James Joyce (1882-1941) is a Dublin born writer who spent most of his career in exile in Western Europe. He had a beautiful singing voice and at first dreamed of being a professional singer. Full of musical references, much of his writing has a lyrical quality and is often infinitely more enjoyable to say nothing of understandable when it is read aloud. After Joyce placed only second in a University singing competition where the celebrated Irish tenor John McCormack placed first, he abandoned his dreams of singing and decided instead to change the face of literature with his writing. Above all he was an artist who from the very first was shooting for all the marbles, aiming for his place in literary history whatever the cost to himself and his financial well being.

Joyce was born the oldest of ten surviving children on February 2, 1882 into a poor but educated family in Dublin, Ireland. His alcoholic father was frequently jobless; his mother, an accomplished pianist obsessed by the Roman Catholic Church. He was educated by the Jesuits at Belvedere College in North Dublin and later graduated from University College Dublin. One of his first publications was an essay about the dramatist Ibsen.

Joyce fled Ireland in 1904 with his longtime companion, a Galway chamber maid named Nora Barnacle with whom he had two children, Giorgio and Lucia. They only married in 1931 when their children were adults for legal reasons. He never made much money throughout his career, and his children were born in the poverty ward of the Trieste hospital. His brother Stanislaus joined the family in Switzerland for sometime so that he could get a job and help support them. The above photo is taken in Paris of Joyce with his publisher Sylvia Beach at her bookshop Shakespeare and Company. Beach did what she could to help support the family financially. When they had money, they spent it on life's small pleasures, good food and wine and clothes.

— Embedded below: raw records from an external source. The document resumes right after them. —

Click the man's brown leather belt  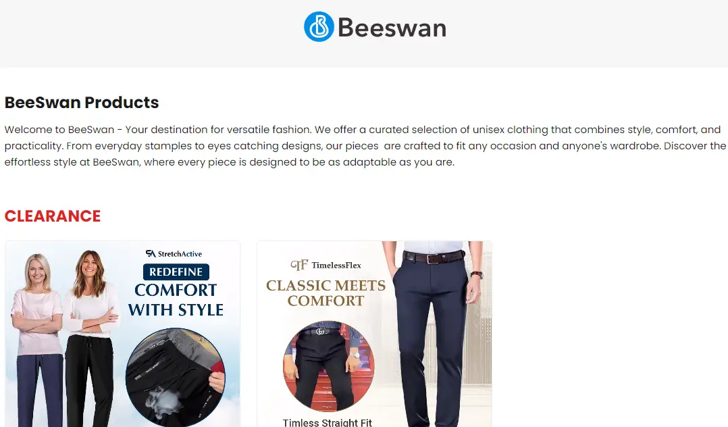434,257
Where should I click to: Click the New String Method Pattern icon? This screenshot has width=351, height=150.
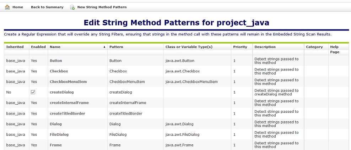click(72, 7)
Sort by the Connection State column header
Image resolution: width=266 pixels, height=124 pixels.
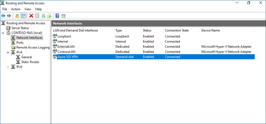click(x=176, y=30)
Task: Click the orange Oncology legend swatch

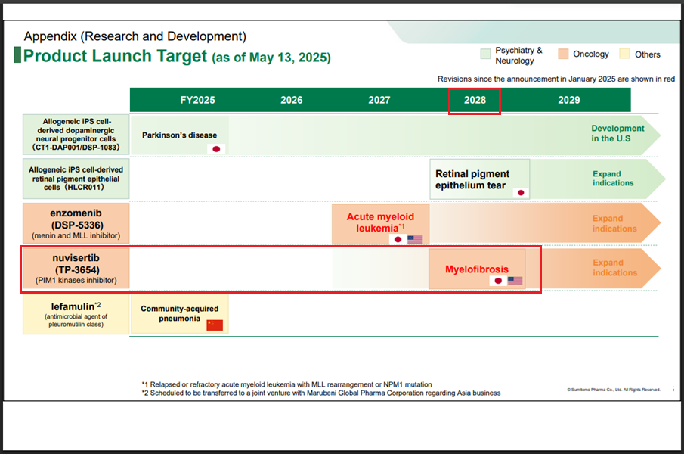Action: [x=564, y=54]
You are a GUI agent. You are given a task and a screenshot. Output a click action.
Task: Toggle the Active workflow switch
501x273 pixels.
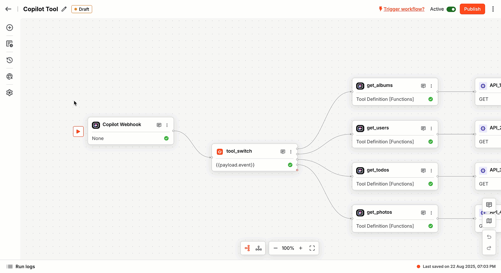tap(451, 9)
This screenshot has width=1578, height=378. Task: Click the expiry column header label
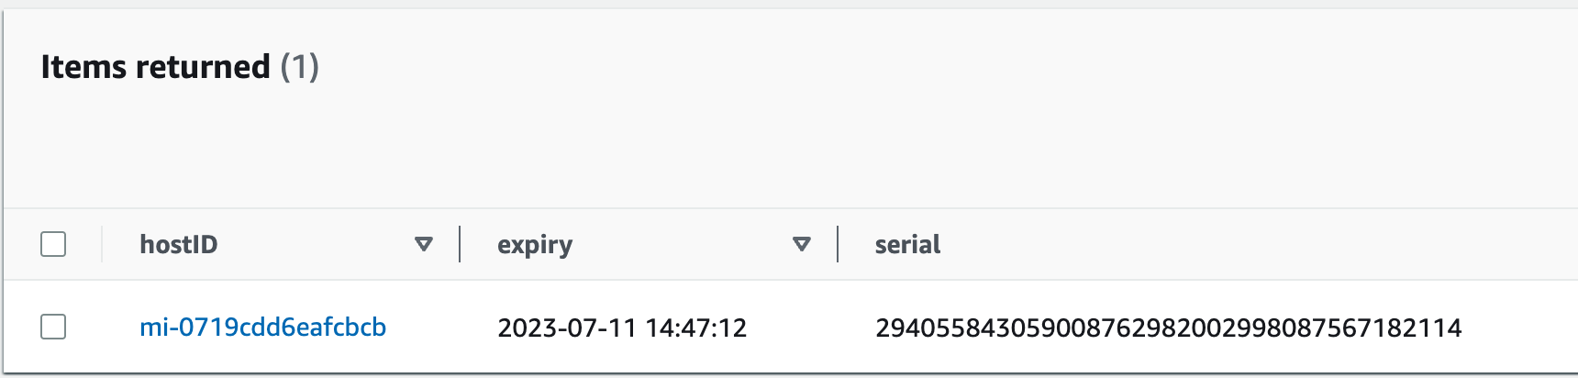pos(535,245)
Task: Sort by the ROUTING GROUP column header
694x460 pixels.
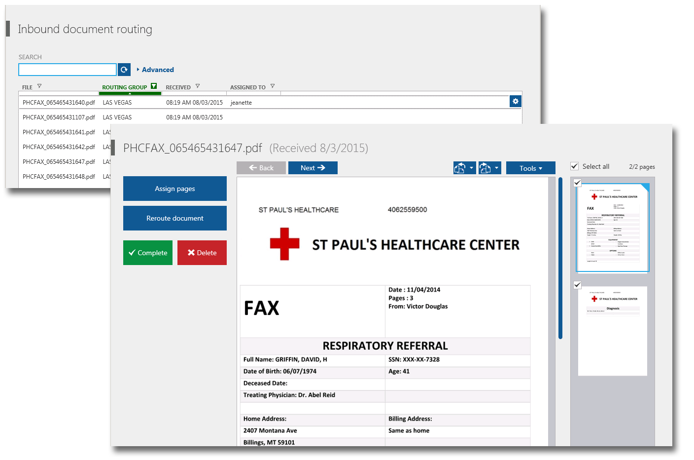Action: click(x=125, y=86)
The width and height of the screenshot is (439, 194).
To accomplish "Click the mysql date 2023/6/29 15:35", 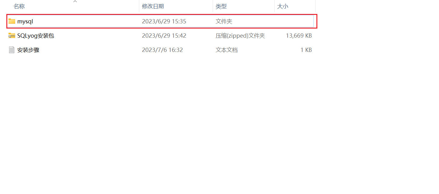I will coord(164,21).
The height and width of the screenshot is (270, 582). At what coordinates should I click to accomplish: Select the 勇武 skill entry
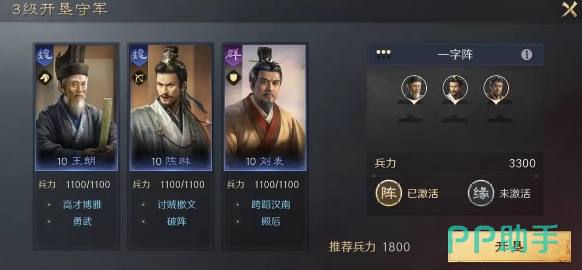82,222
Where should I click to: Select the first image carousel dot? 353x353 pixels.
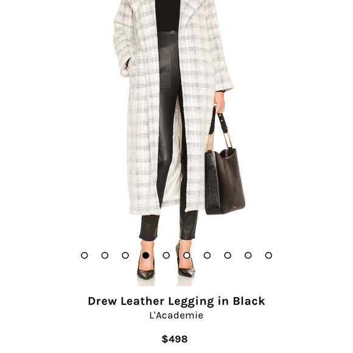click(x=84, y=255)
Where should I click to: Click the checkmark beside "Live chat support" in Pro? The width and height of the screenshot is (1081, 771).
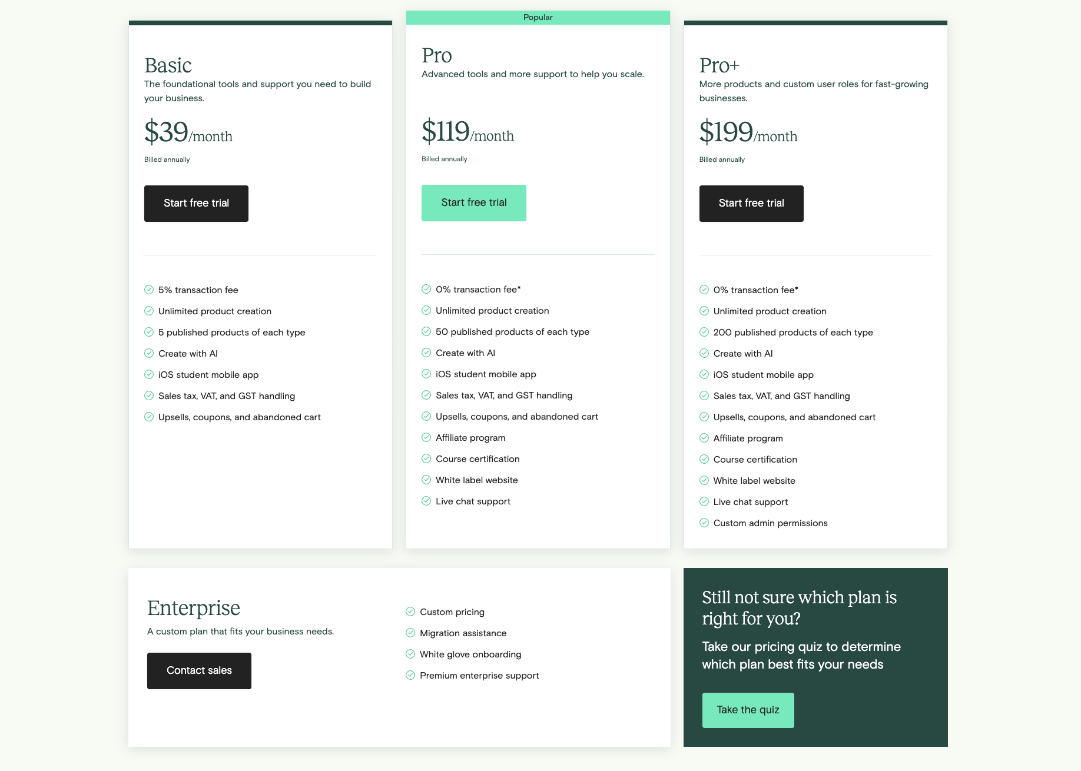point(426,501)
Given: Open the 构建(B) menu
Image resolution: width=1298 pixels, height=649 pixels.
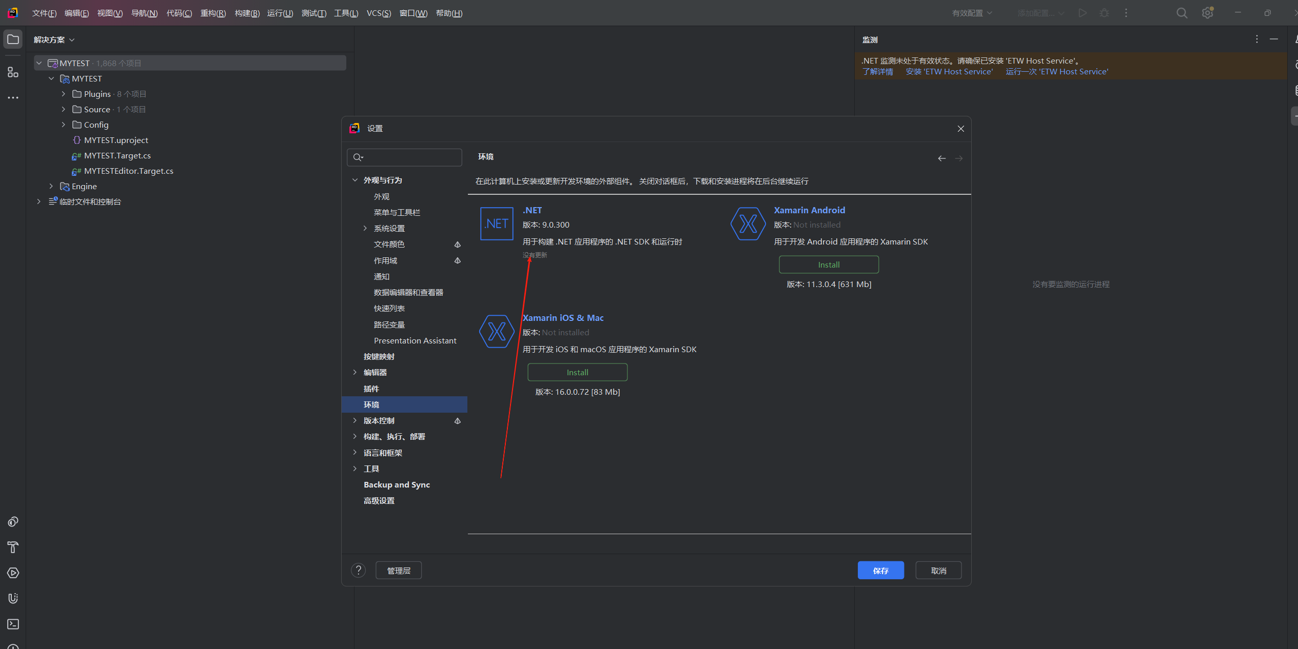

Joyce's first publication was a book of poems, Chamber Music (1907) which WB Yeats encouraged him in pursuing. His first collection of short stories The Dead (1914) was followed by his novel of artistic awakening, A Portrait of an Artists as a Young Man (1916). Ulysses was first published in 1922 when it was critically lauded and then burned and banned in America. Throughout his life, Joyce struggled with his eyesight, eventually going nearly blind. Finnegans Wake appeared in 1931 and was infinitely more experimental than Ulysses. To Joyce's great disappointment, it did not receive the critical acclaim that his previous novel did. After fleeing Paris during World War II, Joyce died in Switzerland on January 13, 1941.

1 comment:

  1. The collection of short stories was published as "Dubliners."
    Finnegans Wake was published in 1939.
    It is generally established that Harriet Weaver provided greater financial assistance to the Joyce fam,ily than Miss Beach.